3人の関係にヒビが入る後半は、ドラマがぐっと盛り上がる。ジミーは有罪となって服役し、出所すると若い幹部が台頭している。マフィアのラッセルにとって、復権を目指すジミーは目障りな存在となりつつある。2人の狭間に立つフランク。このあたり『仁義なき戦い』のような、利害と友情が絡みあう展開。現実にはジミー・ホッファはある日、忽然と行方不明になり現在に至るまで真相は不明なのだが、映画ではラッセルの命でフランクがジミーを殺す。

その前後の描写がしびれる。フランク夫妻はデトロイトでジミーと会うためラッセル夫妻と旅していたが、途中ラッセルはフランクに、ジミーとは会うな、と伝える。ところがモーテルに泊まった翌朝、ラッセルは一転してフランクに、「ジミーに会うのを止めると君にやり返されそうだ。行ってやれ」と言って、自家用飛行機を手配する。デトロイトに用意された車にフランクが乗ると、グラブコンパートメントには拳銃が入っている。ラッセルの言葉を文字通り取れば、それでジミーを守ってやれということだが、ラッセルのやり方では、それでジミーを殺せという指示になる。そしてアジトでの、いきなりの発砲。並みの映画ならフランクの苦悩の表情を見せるところだけど、スコセッシはそんな内面描写を一切しない。その稲妻のような衝撃は、初期のスコセッシ映画に色濃くあったものだ。

これはデ・ニーロ、アル・パチーノ、ジョー・ペシ、3人を見るための映画でもある。パチーノとペシの息詰まるような演技に、狂言回し役のデ・ニーロが時に激しく、時に緊張をほぐすように柔らかく対応する。3人の若い時代の姿は代役でも特殊メイクでもなく、CGでつくられている。メイキングの座談会を見ると3台のカメラを回し、そこから得られた角度の違う画像を操作して若い姿にしているようだ。 これからはこの手法が主流になるのかも。
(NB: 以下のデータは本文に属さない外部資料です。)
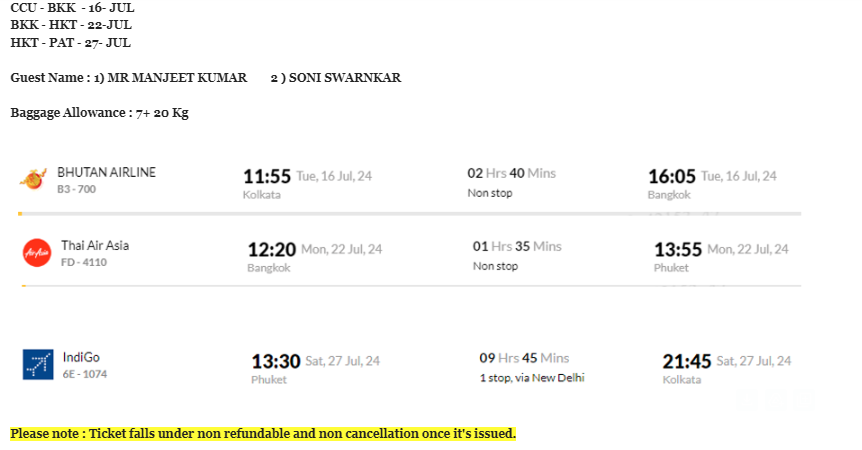Click the highlighted non refundable notice
Viewport: 862px width, 450px height.
(263, 434)
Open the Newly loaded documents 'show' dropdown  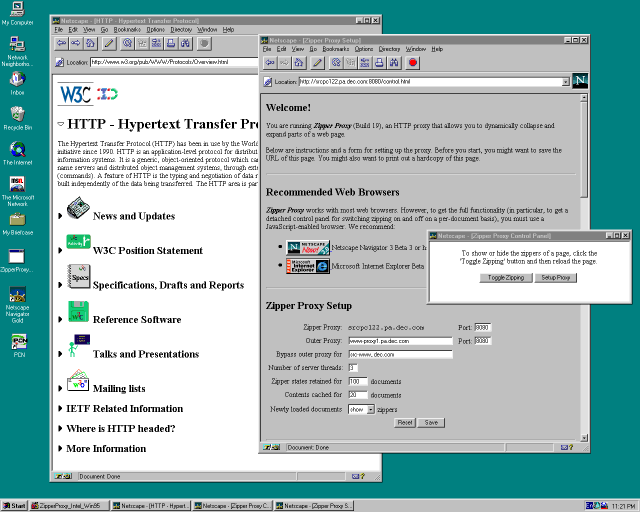tap(370, 409)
 撮影のロドリゴ・プリエト、音楽のロビー・ロバートソン、そしてスコセッシと、スタッフもキャストに劣らず豪華。製作費は1億6000万ドル。ネットフリックスが今年、世界中でオリジナルな映画・連続ドラマ制作に投じた資金は150億ドルと言われる。1本1本の興行収入に依存するのでなく、1億6000万人会員の月ぎめ定額料金(サブスクリプション)を収入源とする動画配信産業だからこそできる映画づくりだろう。